After reading about Panera Bread’s CEO shopping for himself by using the SNAP food stamps program, it struck me that it was a rare story. CEOs always seem to be on stage presenting new products, on TV being vilified by the media for making too much money, or writing letters to shareholders about the latest quarter. In other words, they’re largely inaccessible. Of course, for example, Starbucks CEO Howard Schultz is a household name with his books and outspoken progressive policies, but that doesn’t necessarily mean he is accessible. (Don’t get me wrong, I greatly admire him.)
On the other hand, I know for a fact Panera’s CEO shopped at a local, low-cost supermarket and knew exactly what it’s like to follow a budget. Not to mention he followed the guidelines of the food stamp program.
It’s rudimentary to know a CEO is the leader of a company, but that’s not necessarily so for governments. The US has only one leader, who is both head of state and head of government. However, the UK has a friendly and mostly ceremonial head of state (currently Queen Elizabeth II) and a head of government who actually makes decisions (currently Prime Minister David Cameron).
Clearly, I’ll never recommend that a CEO be exalted like royalty, although Steve Jobs probably came close on his own. Robes and scepters aside, companies do need to correctly position their executive leadership. Panera’s CEO, with this move, is acting like a head of state: public, friendly, and for the people, but he also must act like a head of government when he’s in the office. This is the balancing act a CEO must carry out.

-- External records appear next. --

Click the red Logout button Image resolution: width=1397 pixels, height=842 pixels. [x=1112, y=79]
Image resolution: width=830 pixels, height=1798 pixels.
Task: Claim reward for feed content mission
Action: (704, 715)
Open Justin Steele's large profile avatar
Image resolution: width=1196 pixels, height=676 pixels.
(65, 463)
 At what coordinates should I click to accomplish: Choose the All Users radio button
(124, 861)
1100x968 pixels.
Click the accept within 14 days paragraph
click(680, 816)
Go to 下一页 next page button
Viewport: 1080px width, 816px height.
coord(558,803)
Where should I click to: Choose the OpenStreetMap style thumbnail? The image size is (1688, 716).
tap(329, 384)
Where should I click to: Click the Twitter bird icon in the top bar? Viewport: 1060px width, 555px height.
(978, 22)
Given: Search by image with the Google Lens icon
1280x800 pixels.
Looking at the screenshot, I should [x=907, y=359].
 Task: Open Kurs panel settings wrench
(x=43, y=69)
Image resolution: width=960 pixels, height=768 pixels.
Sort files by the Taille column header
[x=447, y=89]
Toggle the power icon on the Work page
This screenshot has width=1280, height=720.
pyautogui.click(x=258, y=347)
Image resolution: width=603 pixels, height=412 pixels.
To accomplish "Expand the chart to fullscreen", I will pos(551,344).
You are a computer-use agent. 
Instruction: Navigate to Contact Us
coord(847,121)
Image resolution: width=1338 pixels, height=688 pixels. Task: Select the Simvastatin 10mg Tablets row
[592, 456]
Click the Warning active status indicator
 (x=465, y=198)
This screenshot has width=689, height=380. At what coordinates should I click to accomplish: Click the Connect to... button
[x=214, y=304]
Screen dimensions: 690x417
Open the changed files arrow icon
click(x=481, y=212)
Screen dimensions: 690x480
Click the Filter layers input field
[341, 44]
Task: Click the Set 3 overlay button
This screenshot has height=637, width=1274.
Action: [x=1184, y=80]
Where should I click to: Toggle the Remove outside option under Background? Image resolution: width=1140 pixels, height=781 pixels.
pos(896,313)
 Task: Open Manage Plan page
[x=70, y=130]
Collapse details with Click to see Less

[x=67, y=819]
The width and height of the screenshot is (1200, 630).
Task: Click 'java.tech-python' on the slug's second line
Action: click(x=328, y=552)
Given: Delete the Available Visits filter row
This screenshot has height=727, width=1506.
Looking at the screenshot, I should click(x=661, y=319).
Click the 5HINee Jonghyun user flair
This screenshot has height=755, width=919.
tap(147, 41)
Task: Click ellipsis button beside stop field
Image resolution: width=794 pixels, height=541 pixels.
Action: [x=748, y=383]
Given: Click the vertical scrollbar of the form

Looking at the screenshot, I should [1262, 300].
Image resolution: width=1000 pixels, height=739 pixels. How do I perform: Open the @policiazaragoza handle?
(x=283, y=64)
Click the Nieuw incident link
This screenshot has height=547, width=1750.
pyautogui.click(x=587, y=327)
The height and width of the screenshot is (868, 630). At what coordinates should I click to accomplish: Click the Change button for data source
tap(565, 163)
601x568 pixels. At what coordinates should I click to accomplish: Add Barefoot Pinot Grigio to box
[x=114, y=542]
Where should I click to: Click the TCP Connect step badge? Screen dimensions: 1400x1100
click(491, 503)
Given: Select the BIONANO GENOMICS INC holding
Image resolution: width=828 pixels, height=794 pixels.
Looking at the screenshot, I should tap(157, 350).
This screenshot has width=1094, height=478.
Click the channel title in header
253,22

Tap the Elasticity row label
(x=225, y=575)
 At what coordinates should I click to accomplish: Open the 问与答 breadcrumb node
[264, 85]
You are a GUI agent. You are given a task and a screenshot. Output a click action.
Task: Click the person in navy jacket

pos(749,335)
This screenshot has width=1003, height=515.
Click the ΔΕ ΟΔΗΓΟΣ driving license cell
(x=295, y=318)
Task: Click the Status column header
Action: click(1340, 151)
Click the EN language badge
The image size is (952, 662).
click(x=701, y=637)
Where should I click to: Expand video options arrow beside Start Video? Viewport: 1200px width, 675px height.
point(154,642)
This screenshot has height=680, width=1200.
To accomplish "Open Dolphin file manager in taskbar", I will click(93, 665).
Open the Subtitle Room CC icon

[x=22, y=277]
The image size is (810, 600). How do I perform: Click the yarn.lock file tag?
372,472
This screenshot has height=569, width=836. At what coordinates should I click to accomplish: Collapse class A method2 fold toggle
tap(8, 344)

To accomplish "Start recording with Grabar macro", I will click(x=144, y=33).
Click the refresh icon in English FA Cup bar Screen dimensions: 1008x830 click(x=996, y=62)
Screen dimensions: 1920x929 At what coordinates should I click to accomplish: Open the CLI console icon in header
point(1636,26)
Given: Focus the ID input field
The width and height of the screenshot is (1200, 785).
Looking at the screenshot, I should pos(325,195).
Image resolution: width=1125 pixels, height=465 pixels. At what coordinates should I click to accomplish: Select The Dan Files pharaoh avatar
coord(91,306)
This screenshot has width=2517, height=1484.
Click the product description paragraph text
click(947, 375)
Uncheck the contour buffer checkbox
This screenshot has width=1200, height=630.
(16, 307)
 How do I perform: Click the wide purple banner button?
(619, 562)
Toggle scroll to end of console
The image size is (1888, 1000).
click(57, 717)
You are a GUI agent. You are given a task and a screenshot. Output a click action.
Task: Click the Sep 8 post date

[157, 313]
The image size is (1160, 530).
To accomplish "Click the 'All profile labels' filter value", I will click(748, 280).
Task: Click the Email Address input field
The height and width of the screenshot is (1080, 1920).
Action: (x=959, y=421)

Companies with CEOs who are not interested in the spotlight or making themselves quite so personally open have a choice to make. If a CEO with a “head of government” personality is in charge, should the company appoint or elect someone to be “head of state”? Two CEOs probably isn’t a good idea, but perhaps the CMO or vice president should assume the public position. Companies would be wise to reflect the diversity of their customers when choosing this candidate.
It would also be important to ensure this person was more than a figurehead but less than an authoritative leader. Walking this fine line may not work for all companies, but I do think Panera’s CEO is a case study other brands shouldn’t ignore. Make your CEO, CMO, or VP a public star, and the public won’t forget you. Just ask Apple, Starbucks, or Berkshire Hathaway.